== Exercise directions ==
Return exactly the lines below, starting with the one that has "Given: Click the" and going on through the one that has "This screenshot has height=375, width=589.".

Dataset entries:
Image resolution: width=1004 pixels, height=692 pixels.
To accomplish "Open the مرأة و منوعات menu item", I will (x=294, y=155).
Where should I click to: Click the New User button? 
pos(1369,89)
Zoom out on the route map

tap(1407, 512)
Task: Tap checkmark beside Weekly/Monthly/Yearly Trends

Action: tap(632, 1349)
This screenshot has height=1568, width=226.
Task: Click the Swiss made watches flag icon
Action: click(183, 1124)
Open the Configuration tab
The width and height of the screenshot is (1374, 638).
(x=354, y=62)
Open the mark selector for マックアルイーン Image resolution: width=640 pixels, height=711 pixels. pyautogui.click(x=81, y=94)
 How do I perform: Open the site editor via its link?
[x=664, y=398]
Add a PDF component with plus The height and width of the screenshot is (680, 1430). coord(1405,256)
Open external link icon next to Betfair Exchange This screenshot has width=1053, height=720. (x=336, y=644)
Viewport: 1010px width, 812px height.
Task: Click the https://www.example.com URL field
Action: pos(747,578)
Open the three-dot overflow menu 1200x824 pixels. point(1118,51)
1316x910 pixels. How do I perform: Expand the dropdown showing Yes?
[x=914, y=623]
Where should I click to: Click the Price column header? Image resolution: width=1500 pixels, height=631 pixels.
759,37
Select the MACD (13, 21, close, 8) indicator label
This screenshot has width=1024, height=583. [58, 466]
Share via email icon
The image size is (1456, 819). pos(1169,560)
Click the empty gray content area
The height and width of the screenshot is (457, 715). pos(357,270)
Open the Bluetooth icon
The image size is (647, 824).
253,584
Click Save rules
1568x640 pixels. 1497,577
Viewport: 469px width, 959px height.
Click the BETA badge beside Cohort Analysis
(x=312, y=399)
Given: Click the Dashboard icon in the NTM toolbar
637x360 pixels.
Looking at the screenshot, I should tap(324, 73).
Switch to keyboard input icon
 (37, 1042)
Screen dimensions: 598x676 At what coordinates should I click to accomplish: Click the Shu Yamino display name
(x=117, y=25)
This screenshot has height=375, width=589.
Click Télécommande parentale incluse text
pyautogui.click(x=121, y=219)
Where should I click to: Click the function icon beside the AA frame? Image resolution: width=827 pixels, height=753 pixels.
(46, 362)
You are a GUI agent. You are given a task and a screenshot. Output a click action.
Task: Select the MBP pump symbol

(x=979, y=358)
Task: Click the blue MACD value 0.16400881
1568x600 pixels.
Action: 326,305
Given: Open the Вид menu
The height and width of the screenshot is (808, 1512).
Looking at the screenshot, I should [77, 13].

== Answer space ==
Given: Click the Dashboard icon in the NTM toolbar
637x360 pixels.
Looking at the screenshot, I should tap(324, 73).
Switch to keyboard input icon
 (37, 1042)
Screen dimensions: 598x676 At what coordinates should I click to accomplish: Click the Shu Yamino display name
(x=117, y=25)
This screenshot has height=375, width=589.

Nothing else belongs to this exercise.